Настя заметила, что он чем-то озабочен, но не стала лезть с расспросами. Какое ей дело.
— Я хотел с тобой серьезно поговорить, девочка, — сказал Куз, когда они уже прошли весь сад и Настя решила отправиться на Петроградскую, через мост. — Понимаешь... Тебе надо определиться, подумать, как ты будешь дальше жить. В школу ты, как я понял, ходить не собираешься?
— Не знаю. Вряд ли.
— Я не буду тебя поучать, говорить, что это обязательно, что потом тебе не поступить в институт, я ведь знаю, что это вовсе не обязательно, есть масса других путей в жизни. Но ты должна серьезно подумать над этим.
— Да-да, понимаю.
— Я, конечно, буду тебе помогать. А эти там, ну, Калмыков и остальные, что-то собираются делать?

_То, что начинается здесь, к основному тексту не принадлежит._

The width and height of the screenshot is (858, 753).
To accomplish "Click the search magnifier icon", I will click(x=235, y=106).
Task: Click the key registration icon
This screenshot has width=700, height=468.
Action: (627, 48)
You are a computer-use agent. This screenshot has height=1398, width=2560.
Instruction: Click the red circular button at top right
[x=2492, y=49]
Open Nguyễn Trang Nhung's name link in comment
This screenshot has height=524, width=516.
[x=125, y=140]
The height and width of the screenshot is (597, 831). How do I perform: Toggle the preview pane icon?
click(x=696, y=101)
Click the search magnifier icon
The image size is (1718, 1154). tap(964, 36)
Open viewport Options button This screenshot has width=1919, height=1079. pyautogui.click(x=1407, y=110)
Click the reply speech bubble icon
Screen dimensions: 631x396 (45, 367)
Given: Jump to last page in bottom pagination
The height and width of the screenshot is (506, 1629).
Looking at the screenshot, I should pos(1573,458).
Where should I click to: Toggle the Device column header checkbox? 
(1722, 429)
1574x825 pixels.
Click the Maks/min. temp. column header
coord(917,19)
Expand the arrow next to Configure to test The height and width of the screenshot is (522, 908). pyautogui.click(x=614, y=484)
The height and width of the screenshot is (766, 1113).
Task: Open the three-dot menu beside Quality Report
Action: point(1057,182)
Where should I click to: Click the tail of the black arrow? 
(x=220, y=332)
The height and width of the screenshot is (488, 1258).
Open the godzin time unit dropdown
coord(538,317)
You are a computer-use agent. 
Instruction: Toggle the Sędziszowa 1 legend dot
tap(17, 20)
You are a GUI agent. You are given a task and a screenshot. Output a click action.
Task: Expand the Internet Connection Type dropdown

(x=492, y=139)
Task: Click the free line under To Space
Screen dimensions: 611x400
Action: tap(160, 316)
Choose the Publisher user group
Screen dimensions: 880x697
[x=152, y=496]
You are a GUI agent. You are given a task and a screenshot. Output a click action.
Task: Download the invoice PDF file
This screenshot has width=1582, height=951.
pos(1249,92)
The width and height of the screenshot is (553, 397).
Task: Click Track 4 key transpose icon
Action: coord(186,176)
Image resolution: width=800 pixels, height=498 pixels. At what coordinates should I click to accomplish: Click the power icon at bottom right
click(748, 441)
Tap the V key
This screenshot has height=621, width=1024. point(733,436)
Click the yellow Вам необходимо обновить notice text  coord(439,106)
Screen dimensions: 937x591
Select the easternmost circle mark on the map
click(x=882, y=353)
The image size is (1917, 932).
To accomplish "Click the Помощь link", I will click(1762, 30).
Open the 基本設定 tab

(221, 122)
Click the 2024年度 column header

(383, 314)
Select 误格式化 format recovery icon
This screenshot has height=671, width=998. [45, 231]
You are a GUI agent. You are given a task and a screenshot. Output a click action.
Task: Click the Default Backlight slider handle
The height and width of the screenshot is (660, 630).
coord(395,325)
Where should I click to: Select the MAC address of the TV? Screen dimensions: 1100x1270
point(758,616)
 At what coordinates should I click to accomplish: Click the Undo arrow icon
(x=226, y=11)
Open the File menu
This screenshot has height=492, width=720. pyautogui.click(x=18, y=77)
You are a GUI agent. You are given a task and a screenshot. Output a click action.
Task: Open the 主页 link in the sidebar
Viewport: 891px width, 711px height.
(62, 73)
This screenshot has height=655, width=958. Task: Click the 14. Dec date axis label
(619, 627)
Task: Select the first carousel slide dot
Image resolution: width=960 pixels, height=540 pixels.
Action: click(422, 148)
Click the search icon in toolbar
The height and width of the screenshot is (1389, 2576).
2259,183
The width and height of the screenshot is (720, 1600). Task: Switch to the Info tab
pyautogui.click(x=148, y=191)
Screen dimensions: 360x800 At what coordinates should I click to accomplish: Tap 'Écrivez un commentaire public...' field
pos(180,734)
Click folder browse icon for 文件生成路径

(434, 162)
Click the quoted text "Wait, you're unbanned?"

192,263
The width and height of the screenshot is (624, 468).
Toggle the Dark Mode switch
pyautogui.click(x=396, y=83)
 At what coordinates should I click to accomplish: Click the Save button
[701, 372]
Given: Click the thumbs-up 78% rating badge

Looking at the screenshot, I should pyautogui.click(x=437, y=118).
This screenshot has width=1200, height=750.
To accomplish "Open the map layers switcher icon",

— Мне звонила папина секретарша. Сказала, чтобы я заехала оформить какие-то... документы. Там опекунство нужно делать и что-то еще. Мне же шестнадцать.
— Я выясню у нашего юриста все эти штуки. В новом законодательстве есть какие-то изменения. В том смысле, что после шестнадцати лет больше прав теперь у русского человека...
— Они сказали, ну, секретаршу я имею в виду, что оформят все без всякого опекунства. Просто денег дадут.
— Хм. Это сколько же?
— Сказали, много. И потом, папины счета. Я же единственная наследница.
— Это да. С квартирой тоже все в порядке?
— С квартирой-то все проще. Она мне остается. Папины родители отказались от права наследования, сказали...
— Да, я говорил с ними. Знаю, что они отдают все тебе. Ты-то справишься?
— С чем?
— С самостоятельностью. Не так это просто, как кажется. Вот, народ, — он оглянулся по сторонам, — получил самостоятельность, и что с ним стало? Теперь на митингах орет, твердой руки жаждет.
— Я не жажду.
— Да...
Марк закурил. Что-то его тревожило, это было очевидно. Наконец, когда они уже миновали мост и свернули к мечети, он спросил:
— Настя, ты помнишь фамилию следователя, который к тебе приходил?
— Помню. Милов.
— Милов... — Марк остановился. — Я как чувствовал.
— А что случилось? — Настя оставалась равнодушной. Ну, Милов. Не Милов. Ей нравился сам процесс прогулки, а о чем они говорили, это уже второстепенно. Квартира, деньги, все это ерунда. Надо же о чем-нибудь говорить, вот они и говорят. Да и прогулка-то, собственно, не то чтобы нравилась Насте, а просто не была ей противна. Так точнее.
— Убили сегодня Милова этого. В подъезде собственного дома.
— Да? — все так же равнодушно спросила Настя.